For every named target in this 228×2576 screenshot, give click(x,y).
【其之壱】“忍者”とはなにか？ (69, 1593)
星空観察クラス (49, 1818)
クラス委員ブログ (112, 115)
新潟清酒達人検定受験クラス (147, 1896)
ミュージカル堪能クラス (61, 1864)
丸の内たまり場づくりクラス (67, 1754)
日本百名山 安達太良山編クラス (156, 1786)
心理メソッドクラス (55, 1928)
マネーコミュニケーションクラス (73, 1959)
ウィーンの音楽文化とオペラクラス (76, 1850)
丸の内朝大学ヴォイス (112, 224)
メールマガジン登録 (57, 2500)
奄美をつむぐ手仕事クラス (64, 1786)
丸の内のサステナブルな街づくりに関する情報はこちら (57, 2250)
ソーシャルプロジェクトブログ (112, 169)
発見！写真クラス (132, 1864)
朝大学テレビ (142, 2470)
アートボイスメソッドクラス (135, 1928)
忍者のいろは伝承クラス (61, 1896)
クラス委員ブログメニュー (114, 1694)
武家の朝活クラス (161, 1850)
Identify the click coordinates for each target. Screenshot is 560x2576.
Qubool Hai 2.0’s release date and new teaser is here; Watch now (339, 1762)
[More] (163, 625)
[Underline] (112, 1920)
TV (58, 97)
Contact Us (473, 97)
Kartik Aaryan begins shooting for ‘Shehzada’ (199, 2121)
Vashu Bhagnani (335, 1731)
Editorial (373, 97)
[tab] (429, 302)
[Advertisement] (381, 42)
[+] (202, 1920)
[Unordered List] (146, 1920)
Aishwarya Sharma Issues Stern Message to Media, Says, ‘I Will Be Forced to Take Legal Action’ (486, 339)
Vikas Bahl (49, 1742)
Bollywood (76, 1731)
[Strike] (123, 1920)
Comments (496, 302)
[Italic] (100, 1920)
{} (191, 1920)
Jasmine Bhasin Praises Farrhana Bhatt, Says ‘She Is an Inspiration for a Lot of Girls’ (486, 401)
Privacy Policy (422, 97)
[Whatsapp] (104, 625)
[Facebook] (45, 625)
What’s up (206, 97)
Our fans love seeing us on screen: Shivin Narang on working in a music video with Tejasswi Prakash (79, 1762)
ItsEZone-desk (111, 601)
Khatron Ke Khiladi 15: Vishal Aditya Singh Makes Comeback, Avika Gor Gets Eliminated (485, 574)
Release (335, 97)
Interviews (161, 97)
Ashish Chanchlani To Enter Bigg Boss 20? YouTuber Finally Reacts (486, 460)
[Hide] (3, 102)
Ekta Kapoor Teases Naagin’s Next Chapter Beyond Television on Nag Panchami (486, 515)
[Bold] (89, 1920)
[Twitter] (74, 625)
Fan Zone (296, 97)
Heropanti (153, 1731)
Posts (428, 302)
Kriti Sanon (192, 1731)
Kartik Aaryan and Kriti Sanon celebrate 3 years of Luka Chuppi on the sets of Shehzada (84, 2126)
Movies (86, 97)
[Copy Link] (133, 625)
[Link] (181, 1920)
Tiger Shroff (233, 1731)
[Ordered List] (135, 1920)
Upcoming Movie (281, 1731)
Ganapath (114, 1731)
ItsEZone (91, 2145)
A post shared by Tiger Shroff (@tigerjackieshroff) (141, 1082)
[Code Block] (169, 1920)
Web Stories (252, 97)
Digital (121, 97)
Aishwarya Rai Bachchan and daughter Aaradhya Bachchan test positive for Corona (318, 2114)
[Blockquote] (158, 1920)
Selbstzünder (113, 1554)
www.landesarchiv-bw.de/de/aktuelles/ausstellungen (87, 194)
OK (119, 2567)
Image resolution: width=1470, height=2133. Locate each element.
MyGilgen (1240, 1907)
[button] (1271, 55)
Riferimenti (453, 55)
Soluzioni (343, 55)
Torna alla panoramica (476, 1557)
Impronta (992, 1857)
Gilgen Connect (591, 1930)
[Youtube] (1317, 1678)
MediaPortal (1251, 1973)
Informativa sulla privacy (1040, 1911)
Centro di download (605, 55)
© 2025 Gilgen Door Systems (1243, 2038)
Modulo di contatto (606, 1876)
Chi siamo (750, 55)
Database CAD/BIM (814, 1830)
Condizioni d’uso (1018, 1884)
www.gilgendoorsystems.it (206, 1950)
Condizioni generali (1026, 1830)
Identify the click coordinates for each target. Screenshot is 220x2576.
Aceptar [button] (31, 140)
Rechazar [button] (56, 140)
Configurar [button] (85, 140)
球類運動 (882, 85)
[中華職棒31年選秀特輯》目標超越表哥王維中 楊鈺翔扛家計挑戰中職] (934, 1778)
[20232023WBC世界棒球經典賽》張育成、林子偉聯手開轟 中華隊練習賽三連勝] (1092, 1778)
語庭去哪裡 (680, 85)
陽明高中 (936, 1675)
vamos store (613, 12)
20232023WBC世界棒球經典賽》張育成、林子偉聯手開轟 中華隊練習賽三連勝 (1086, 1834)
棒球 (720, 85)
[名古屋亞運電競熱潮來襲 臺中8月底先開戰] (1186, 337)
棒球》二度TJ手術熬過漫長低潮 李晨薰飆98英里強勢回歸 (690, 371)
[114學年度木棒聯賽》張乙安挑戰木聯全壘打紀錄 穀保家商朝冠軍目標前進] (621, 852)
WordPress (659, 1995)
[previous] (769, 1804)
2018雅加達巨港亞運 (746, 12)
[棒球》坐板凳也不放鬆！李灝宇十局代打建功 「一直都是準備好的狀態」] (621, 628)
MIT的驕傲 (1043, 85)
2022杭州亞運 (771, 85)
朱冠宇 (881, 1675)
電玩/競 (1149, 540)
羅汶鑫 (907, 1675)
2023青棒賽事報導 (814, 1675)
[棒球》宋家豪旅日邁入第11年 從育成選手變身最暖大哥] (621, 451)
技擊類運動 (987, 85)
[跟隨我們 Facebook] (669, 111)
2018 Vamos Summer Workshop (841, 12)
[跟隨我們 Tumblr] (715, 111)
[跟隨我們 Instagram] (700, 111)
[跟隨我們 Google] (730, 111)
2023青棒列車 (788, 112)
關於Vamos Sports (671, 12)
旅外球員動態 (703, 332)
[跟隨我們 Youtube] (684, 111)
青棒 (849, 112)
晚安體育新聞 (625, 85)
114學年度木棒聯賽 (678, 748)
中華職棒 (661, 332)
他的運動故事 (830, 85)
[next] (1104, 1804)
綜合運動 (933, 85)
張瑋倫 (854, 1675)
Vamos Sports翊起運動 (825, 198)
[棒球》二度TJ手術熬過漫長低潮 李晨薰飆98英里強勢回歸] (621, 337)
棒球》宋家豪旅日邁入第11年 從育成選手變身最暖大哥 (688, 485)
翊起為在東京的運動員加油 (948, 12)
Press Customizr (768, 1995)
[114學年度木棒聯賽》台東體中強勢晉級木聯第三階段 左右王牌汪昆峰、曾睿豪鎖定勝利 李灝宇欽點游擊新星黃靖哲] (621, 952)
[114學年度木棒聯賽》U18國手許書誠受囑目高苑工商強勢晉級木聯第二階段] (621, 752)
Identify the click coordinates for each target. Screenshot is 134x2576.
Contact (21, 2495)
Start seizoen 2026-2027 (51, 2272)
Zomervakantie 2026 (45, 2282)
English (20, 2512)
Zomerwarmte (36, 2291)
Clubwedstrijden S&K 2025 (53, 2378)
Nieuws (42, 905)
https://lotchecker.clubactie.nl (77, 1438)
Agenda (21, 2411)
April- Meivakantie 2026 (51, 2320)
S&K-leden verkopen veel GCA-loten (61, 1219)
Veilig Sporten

▶ [WORK INSTRUCTION] Set down, exactly as they stand above, the lines starting with the line with "Bollywood (76, 1731)" and going on through the line with "Khatron Ke Khiladi", and no others.

▶ [REPLY TO THE TASK]
Bollywood (76, 1731)
[Strike] (123, 1920)
Comments (496, 302)
[Italic] (100, 1920)
{} (191, 1920)
Jasmine Bhasin Praises Farrhana Bhatt, Says ‘She Is an Inspiration for a Lot of Girls’ (486, 401)
Privacy Policy (422, 97)
[Whatsapp] (104, 625)
[Facebook] (45, 625)
What’s up (206, 97)
Our fans love seeing us on screen: Shivin Narang on working in a music video with Tejasswi Prakash (79, 1762)
ItsEZone-desk (111, 601)
Khatron Ke Khiladi 15: Vishal Aditya Singh Makes Comeback, Avika Gor Gets Eliminated (485, 574)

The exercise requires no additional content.